Mais des lectures libérales postérieures des documents ont mis l'accent sur le mouvement comme la clé des intentions du concile, au-dessus et au-delà de ce que le texte disait explicitement. Ainsi, dans le cas de la réforme liturgique, les libéraux ont souligné que:

le Concile a fait bouger l'Église, de la défense (par exemple) du vêtement religieux traditionnel avec tous les ornement, ou d'une Liturgie complètement latine, vers un point où il nous est demandé d'envisager si tous les ornements sont appropriés aux conditions modernes, ou de considérer l'utilisation du vernaculaire dans certaines parties de la Messe. Ce que nous devons tirer du Concile, affirmaient les libéraux, n'est pas la position finale, affirmée du document - vêtements et Latin devraient absolument être retenus - mais la direction du mouvement. Poursuivre ce mouvement est donc une question d'obéissance au Concile: violer les paroles claires du Concile et jeter ensemble aux orties vêtements et Latin, c'est en fait obéir au Concile. Insister sur ce que le Concile a dit effectivement signifie désobéir au Concile.


En tant que traditionaliste, Shaw adopte une position hostile à cette interprétation, mais je pense que si vous reformulez cela dans leur idiome préféré, beaucoup de catholiques libéraux l'admettraient et l'adopteraient. "Ne jamais mettre un point là où Dieu a mis une virgule", affirme un refrain du protestantisme libéral, et dans la lecture des documents post-conciliaires, les catholiques libéraux se sont en général employés à 1°/ trouver tout ce qui ressemble à une virgule, et ensuite à 2°/ déclarer que cette virgule implique une clause successive (ou plusieurs), rédigée dans leur forme préférée. C'est ce qui a été déjà fait avec le document de ce synode, par le cardinal Kasper, notamment, mais par beaucoup d'autres aussi.
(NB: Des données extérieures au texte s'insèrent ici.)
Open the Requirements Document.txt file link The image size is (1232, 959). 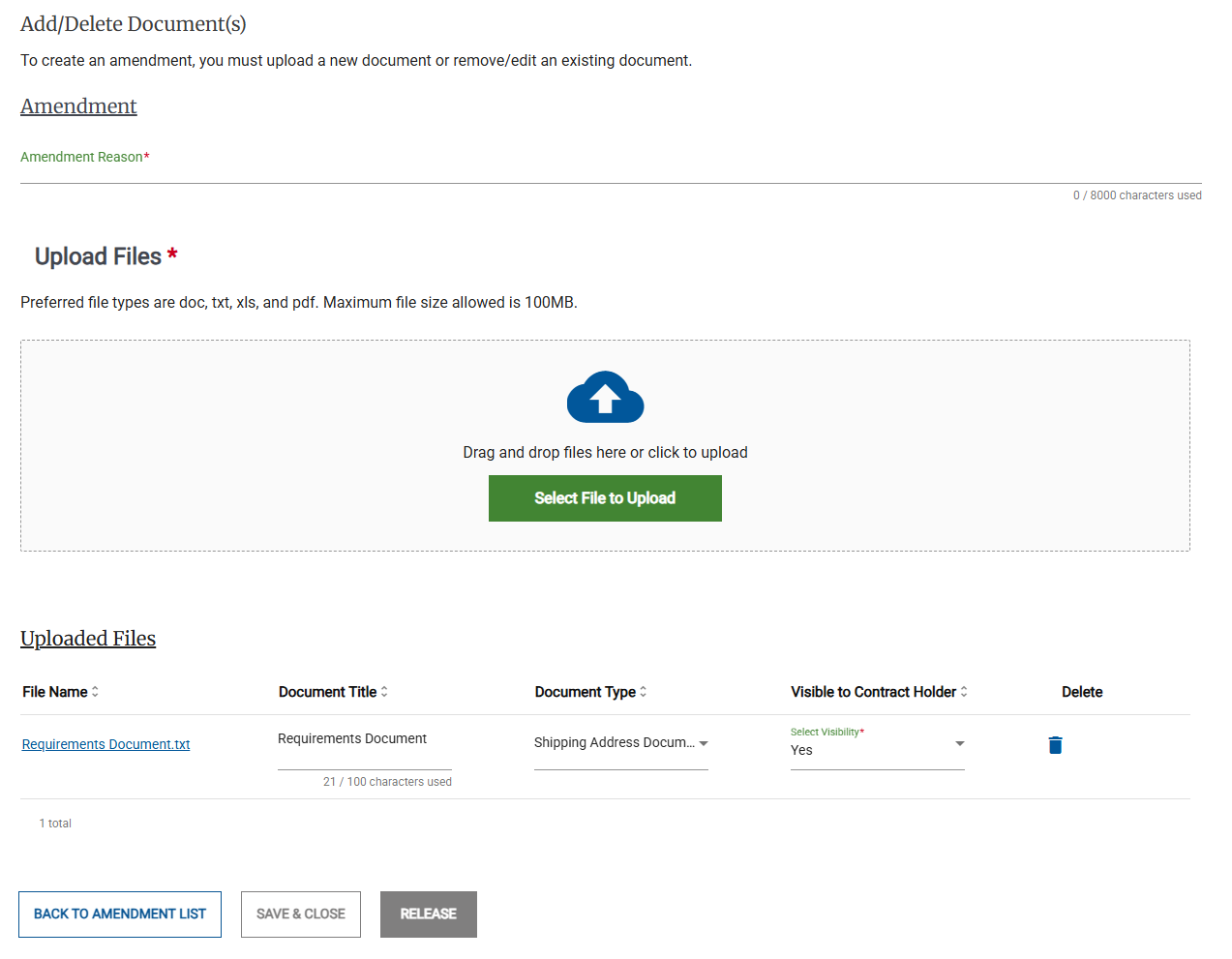[x=105, y=744]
Mais: avoir un document qui peut être interprété comme une autorisation de la part d'évêques libéraux (et d'un Vatican qui s'abstiendra de punir et ne repoussera pas cette interprétation), ce n'est pas la même chose qu'avoir un document qui d'un point de vue conservateur enseigne activement l'erreur, ou qui, en cas de devolution ( voir ici: Synode: quelle majorité écrasante?, ndt), donne l'autorité doctrinale à cet enseignement au niveau national ou local. Dans le premier cas, la balance post-années soixante pencherait davantage vers un catholicisme libéral, mais sans annoncer une crise théologique immédiate pour les conservateurs ou une sorte de glissement (peut-être lent ou peut-être rapide) vers des scénarios de type anglican. On pourrait dire que cela remonte l'horloge à 1975, revenant sur quelques-uns des acquis que les conservateurs croyaient avoir obtenus, et change les termes de ce que Weigel a appelé "la trève de 1968" (une trève que je considère plus favorablement que lui, pour ce qu'elle vaut) pour les rendre plus favorables aux catholiques libéraux… mais Jean-Paul II et Benoît avaient changé les termes dans un sens conservateur, ce revirement n'est donc pas un 'terrain inconnu' pour l'église post-Vatican II.
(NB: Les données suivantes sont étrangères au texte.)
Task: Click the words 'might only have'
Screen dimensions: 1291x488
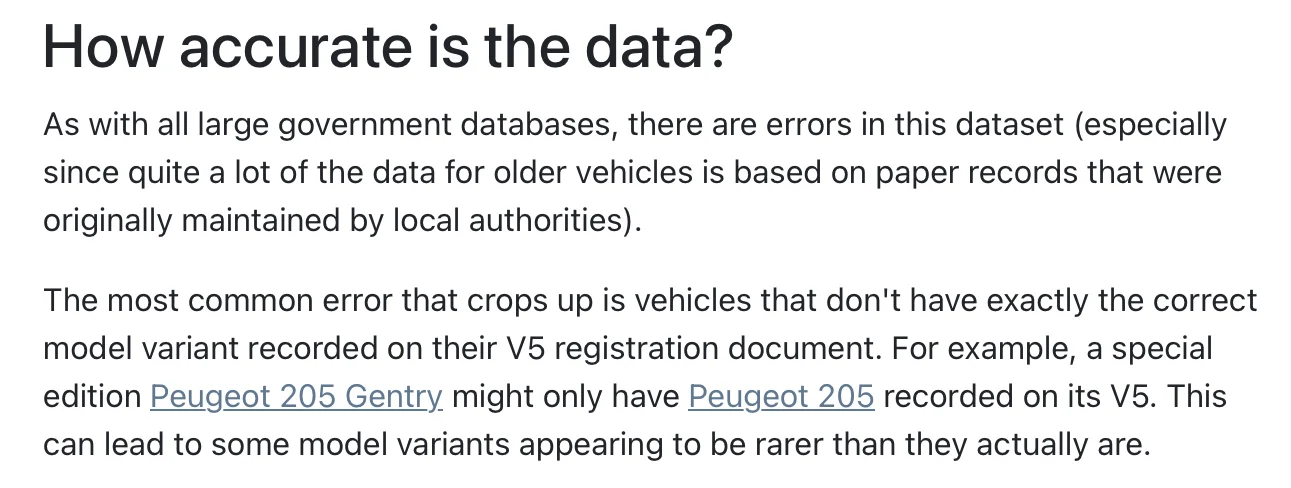Action: 565,396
Ce qui serait un terrain inconnu, ce serait si ce pape décidait d'agir sur la base de son irritation envers les conservateurs et/ou de sa vision de la décentralisation, et utilisait son exhortation post-synodale pour élargir la brèche que les libéraux voient déjà plus large, indéniable, visible à tous. Sur cette question l'heure n'est plus aux prédictions. La partie de moi qui pense qu'il ne va pas prendre de tels risques a aussi pensé que ses réformes libérales sur l'annulation [du mariage] allaient refroidir son ardeur de changement, et sincèrement je n'ai pas d'idée de ce qu'il entend risquer de plus. Pour le reste de l'automne je m'en tiendrai aux prédictions hippiques. Dieu seul peut connaître les plans du Vicaire du Christ.